_WHAT YOU NEED TO DO_
Nothing outside the stretch is wanted. Repeat exactly the lines of the listing below from the one that contains "[Подшипник 0750115327 ZF Германия] (70, 1911)" through the one that contains "Grundkurs i skogsbruk (101, 1906)", both ends included.

_GIVEN RECORDS_
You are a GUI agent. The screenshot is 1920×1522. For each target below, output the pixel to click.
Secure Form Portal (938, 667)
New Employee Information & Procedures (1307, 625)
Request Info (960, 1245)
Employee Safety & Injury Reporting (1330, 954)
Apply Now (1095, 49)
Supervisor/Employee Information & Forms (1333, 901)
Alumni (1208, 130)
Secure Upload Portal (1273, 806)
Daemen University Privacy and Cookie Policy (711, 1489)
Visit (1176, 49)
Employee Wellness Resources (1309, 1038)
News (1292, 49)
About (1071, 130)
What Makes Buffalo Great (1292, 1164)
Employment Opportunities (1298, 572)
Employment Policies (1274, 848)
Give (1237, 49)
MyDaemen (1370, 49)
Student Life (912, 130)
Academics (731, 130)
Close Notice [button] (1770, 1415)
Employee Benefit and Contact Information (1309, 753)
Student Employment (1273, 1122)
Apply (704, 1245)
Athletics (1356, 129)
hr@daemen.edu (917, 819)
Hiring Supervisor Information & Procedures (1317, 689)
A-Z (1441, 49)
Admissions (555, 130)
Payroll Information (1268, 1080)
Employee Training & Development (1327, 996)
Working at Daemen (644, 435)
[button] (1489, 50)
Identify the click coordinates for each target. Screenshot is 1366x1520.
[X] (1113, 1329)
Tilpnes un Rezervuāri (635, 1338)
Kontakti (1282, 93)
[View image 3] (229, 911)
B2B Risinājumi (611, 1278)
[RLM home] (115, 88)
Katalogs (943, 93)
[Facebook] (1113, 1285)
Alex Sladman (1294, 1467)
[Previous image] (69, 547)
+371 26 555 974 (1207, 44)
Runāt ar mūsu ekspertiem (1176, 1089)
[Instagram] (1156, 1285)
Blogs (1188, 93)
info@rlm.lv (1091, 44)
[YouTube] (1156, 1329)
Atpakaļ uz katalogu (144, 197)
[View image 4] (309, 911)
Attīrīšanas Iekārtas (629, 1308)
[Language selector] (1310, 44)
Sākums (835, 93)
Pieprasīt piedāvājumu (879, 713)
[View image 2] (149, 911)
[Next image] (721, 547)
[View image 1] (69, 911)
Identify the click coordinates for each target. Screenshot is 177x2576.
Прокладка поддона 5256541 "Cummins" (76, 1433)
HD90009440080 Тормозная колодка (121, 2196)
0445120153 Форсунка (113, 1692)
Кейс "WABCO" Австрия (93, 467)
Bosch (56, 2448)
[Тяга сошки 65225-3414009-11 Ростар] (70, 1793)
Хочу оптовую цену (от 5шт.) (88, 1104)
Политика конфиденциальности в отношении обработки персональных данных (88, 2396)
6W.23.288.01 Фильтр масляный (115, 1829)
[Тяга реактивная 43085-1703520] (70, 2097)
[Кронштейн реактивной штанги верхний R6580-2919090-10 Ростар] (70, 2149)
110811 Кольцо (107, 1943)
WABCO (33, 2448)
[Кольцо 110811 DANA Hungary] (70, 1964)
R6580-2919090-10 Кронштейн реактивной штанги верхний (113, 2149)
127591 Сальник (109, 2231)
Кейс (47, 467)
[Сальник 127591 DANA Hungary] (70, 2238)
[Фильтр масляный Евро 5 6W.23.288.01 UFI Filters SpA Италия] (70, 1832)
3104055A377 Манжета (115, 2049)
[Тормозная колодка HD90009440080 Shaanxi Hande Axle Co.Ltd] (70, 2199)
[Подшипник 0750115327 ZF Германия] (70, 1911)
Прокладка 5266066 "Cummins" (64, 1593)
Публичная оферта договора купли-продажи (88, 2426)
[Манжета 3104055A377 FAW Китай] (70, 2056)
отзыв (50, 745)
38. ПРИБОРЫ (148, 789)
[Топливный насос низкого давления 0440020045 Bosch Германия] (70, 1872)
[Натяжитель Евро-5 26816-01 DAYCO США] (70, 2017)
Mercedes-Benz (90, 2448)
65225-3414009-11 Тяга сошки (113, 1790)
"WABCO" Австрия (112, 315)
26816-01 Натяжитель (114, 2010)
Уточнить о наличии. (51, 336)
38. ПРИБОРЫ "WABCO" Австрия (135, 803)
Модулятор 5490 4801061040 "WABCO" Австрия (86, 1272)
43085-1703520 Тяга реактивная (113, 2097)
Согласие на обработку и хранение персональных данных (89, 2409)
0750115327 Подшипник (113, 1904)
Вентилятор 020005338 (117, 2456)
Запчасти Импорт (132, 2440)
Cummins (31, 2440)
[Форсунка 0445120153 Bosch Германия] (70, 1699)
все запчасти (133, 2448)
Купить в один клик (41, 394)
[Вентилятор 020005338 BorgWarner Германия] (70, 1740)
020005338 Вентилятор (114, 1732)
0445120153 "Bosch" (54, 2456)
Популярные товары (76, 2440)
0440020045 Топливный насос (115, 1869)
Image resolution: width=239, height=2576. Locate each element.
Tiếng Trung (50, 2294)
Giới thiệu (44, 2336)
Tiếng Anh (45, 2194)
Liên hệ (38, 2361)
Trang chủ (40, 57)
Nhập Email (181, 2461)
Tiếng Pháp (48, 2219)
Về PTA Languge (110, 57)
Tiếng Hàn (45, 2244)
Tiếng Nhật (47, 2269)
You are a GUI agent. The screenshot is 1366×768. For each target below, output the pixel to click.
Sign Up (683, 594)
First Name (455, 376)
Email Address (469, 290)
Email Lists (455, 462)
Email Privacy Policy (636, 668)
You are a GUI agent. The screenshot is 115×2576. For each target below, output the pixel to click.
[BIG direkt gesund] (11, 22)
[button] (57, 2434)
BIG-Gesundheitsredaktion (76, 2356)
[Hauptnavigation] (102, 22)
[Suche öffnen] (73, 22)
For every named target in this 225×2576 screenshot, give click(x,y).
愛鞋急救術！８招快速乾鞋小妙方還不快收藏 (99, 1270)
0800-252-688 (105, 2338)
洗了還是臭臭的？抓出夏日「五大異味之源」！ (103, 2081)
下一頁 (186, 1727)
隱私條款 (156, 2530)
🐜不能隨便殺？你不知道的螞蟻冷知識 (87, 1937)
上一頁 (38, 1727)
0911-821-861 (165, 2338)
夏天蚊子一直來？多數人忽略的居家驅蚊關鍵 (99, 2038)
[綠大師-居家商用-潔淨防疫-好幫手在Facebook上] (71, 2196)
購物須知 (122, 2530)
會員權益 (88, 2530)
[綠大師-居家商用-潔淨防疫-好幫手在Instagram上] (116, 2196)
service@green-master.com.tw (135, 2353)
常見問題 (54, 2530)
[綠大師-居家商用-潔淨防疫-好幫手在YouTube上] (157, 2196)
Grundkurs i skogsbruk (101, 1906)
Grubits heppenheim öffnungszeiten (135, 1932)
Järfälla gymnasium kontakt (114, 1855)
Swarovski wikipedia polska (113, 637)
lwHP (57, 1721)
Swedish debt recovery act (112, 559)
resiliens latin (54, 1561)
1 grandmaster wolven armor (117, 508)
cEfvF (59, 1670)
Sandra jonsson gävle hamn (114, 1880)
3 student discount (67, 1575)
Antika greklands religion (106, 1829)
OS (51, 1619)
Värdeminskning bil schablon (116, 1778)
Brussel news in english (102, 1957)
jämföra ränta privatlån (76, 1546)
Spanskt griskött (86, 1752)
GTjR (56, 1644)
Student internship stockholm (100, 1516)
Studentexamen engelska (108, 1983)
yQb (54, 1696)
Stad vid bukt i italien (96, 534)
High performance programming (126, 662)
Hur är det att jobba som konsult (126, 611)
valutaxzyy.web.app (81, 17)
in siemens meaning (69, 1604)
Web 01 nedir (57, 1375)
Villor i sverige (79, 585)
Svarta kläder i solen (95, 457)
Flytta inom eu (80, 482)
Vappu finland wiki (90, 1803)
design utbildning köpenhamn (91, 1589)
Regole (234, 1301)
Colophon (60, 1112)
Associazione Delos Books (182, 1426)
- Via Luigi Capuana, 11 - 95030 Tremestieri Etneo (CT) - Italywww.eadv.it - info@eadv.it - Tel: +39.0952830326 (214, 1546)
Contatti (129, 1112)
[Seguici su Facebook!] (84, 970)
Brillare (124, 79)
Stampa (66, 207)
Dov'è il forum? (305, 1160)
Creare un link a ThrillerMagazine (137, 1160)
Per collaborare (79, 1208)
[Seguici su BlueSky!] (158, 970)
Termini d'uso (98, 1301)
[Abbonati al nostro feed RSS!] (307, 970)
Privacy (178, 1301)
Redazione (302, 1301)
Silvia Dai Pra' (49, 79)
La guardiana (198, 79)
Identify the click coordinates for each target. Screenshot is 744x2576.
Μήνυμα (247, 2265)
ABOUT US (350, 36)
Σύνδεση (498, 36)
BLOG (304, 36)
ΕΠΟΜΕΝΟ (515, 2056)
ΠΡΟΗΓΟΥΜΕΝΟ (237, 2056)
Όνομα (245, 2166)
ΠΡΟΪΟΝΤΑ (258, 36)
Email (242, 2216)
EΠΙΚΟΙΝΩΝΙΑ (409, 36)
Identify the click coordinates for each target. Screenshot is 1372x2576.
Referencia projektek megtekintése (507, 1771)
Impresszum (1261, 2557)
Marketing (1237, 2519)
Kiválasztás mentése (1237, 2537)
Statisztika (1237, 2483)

_WRITTEN ANSWER_
[Подшипник 0750115327 ZF Германия] (70, 1911)
Прокладка 5266066 "Cummins" (64, 1593)
Публичная оферта договора купли-продажи (88, 2426)
[Манжета 3104055A377 FAW Китай] (70, 2056)
отзыв (50, 745)
38. ПРИБОРЫ (148, 789)
[Топливный насос низкого давления 0440020045 Bosch Германия] (70, 1872)
[Натяжитель Евро-5 26816-01 DAYCO США] (70, 2017)
Mercedes-Benz (90, 2448)
65225-3414009-11 Тяга сошки (113, 1790)
"WABCO" Австрия (112, 315)
26816-01 Натяжитель (114, 2010)
Уточнить о наличии. (51, 336)
38. ПРИБОРЫ "WABCO" Австрия (135, 803)
Модулятор 5490 4801061040 "WABCO" Австрия (86, 1272)
43085-1703520 Тяга реактивная (113, 2097)
Согласие на обработку и хранение персональных данных (89, 2409)
0750115327 Подшипник (113, 1904)
Вентилятор 020005338 (117, 2456)
Запчасти Импорт (132, 2440)
Cummins (31, 2440)
[Форсунка 0445120153 Bosch Германия] (70, 1699)
все запчасти (133, 2448)
Купить в один клик (41, 394)
[Вентилятор 020005338 BorgWarner Германия] (70, 1740)
020005338 Вентилятор (114, 1732)
0445120153 "Bosch" (54, 2456)
Популярные товары (76, 2440)
0440020045 Топливный насос (115, 1869)
Image resolution: width=239, height=2576. Locate each element.
Tiếng Trung (50, 2294)
Giới thiệu (44, 2336)
Tiếng Anh (45, 2194)
Liên hệ (38, 2361)
Trang chủ (40, 57)
Nhập Email (181, 2461)
Tiếng Pháp (48, 2219)
Về PTA Languge (110, 57)
Tiếng Hàn (45, 2244)
Tiếng Nhật (47, 2269)
You are a GUI agent. The screenshot is 1366×768. For each target below, output the pixel to click.
Sign Up (683, 594)
First Name (455, 376)
Email Address (469, 290)
Email Lists (455, 462)
Email Privacy Policy (636, 668)
You are a GUI agent. The screenshot is 115×2576. For each target below, output the pixel to click.
[BIG direkt gesund] (11, 22)
[button] (57, 2434)
BIG-Gesundheitsredaktion (76, 2356)
[Hauptnavigation] (102, 22)
[Suche öffnen] (73, 22)
For every named target in this 225×2576 screenshot, give click(x,y).
愛鞋急救術！８招快速乾鞋小妙方還不快收藏 (99, 1270)
0800-252-688 (105, 2338)
洗了還是臭臭的？抓出夏日「五大異味之源」！ (103, 2081)
下一頁 (186, 1727)
隱私條款 (156, 2530)
🐜不能隨便殺？你不知道的螞蟻冷知識 (87, 1937)
上一頁 (38, 1727)
0911-821-861 (165, 2338)
夏天蚊子一直來？多數人忽略的居家驅蚊關鍵 (99, 2038)
[綠大師-居家商用-潔淨防疫-好幫手在Facebook上] (71, 2196)
購物須知 (122, 2530)
會員權益 (88, 2530)
[綠大師-居家商用-潔淨防疫-好幫手在Instagram上] (116, 2196)
service@green-master.com.tw (135, 2353)
常見問題 (54, 2530)
[綠大師-居家商用-潔淨防疫-好幫手在YouTube上] (157, 2196)
Grundkurs i skogsbruk (101, 1906)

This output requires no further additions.